■ INSTRUCTIONS TO FOLLOW ■
Could you filter the material and copy every line where the word "computer" occurs?

■ DATA LISTING ■
■ ■ ■ ■ ■

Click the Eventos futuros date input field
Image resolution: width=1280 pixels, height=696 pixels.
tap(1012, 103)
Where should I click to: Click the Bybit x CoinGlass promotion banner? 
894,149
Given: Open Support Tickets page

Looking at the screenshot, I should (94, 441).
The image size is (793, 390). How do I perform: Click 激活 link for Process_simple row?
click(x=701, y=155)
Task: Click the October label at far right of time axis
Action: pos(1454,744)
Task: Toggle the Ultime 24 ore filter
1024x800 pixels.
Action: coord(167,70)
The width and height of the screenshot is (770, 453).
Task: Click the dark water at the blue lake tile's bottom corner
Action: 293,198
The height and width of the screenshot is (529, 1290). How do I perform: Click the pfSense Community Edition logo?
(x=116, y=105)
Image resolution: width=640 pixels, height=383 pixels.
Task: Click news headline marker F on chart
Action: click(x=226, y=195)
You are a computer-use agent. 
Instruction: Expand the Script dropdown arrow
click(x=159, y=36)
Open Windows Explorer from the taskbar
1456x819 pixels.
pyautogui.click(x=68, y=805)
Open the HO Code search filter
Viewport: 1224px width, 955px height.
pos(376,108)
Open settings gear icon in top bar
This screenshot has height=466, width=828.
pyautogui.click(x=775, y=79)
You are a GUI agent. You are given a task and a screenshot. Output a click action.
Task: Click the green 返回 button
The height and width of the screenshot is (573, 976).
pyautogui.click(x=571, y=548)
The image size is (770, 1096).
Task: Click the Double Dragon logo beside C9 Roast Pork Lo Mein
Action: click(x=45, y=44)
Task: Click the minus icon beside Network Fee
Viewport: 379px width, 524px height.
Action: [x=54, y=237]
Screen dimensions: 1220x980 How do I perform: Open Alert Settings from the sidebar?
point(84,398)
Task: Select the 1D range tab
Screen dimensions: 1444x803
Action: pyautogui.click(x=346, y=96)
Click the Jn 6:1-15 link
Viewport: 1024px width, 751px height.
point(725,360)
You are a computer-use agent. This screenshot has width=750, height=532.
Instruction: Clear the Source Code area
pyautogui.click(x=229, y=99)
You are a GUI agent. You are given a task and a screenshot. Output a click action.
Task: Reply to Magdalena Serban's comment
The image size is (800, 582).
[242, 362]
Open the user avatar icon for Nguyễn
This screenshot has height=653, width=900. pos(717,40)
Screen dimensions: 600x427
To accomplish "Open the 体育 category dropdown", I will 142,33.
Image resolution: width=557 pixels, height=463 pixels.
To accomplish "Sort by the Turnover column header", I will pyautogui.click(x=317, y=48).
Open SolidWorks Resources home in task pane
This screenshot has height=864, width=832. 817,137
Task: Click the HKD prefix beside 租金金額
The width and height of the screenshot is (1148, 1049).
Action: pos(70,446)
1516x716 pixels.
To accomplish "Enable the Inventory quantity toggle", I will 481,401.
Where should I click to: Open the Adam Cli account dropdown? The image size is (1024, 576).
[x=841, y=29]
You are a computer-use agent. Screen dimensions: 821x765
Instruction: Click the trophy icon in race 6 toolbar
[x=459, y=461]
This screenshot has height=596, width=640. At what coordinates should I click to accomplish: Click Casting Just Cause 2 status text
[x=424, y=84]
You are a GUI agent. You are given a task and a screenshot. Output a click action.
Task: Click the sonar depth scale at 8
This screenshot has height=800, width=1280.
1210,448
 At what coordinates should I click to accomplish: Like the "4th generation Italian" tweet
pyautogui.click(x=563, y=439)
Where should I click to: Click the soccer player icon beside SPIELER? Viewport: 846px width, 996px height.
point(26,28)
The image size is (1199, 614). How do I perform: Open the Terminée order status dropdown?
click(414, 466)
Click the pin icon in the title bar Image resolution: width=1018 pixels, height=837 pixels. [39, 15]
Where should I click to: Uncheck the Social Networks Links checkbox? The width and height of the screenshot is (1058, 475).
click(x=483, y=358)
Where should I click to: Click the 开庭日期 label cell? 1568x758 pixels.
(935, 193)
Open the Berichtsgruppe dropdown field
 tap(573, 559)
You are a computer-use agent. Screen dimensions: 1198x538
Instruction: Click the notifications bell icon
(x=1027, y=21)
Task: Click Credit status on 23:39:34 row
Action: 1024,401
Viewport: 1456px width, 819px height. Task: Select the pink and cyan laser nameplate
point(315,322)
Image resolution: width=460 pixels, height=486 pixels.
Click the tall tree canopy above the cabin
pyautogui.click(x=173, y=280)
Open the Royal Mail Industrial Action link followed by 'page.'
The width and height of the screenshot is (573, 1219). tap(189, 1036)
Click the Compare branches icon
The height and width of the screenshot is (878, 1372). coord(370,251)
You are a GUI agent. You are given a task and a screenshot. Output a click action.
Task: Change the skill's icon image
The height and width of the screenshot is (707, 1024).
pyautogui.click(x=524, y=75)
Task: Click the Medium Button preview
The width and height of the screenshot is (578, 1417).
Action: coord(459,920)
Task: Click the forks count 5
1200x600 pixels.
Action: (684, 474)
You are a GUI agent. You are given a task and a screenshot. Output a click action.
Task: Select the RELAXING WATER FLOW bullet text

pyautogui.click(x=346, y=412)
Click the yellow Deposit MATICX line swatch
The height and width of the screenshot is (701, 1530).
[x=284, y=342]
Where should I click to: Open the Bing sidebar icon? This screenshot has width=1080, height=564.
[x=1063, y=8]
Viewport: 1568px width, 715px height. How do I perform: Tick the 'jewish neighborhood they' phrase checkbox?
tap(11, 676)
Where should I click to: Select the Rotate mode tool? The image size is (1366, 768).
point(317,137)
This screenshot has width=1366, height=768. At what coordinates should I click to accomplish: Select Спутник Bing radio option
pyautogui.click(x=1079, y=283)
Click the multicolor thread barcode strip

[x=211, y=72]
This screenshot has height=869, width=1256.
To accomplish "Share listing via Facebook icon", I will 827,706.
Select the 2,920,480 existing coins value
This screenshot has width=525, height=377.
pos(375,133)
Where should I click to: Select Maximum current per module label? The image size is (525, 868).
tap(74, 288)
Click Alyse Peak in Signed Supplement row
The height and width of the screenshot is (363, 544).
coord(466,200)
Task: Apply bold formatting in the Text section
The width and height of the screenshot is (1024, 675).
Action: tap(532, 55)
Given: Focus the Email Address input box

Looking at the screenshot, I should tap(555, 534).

■ ■ ■ ■ ■

■ COMPLETED TASK ■
You are a computer-use agent. 
You are a computer-use agent. This screenshot has width=750, height=532.
You are a computer-use agent. Screen dimensions: 821x765
You are a computer-use agent. Screen dimensions: 1198x538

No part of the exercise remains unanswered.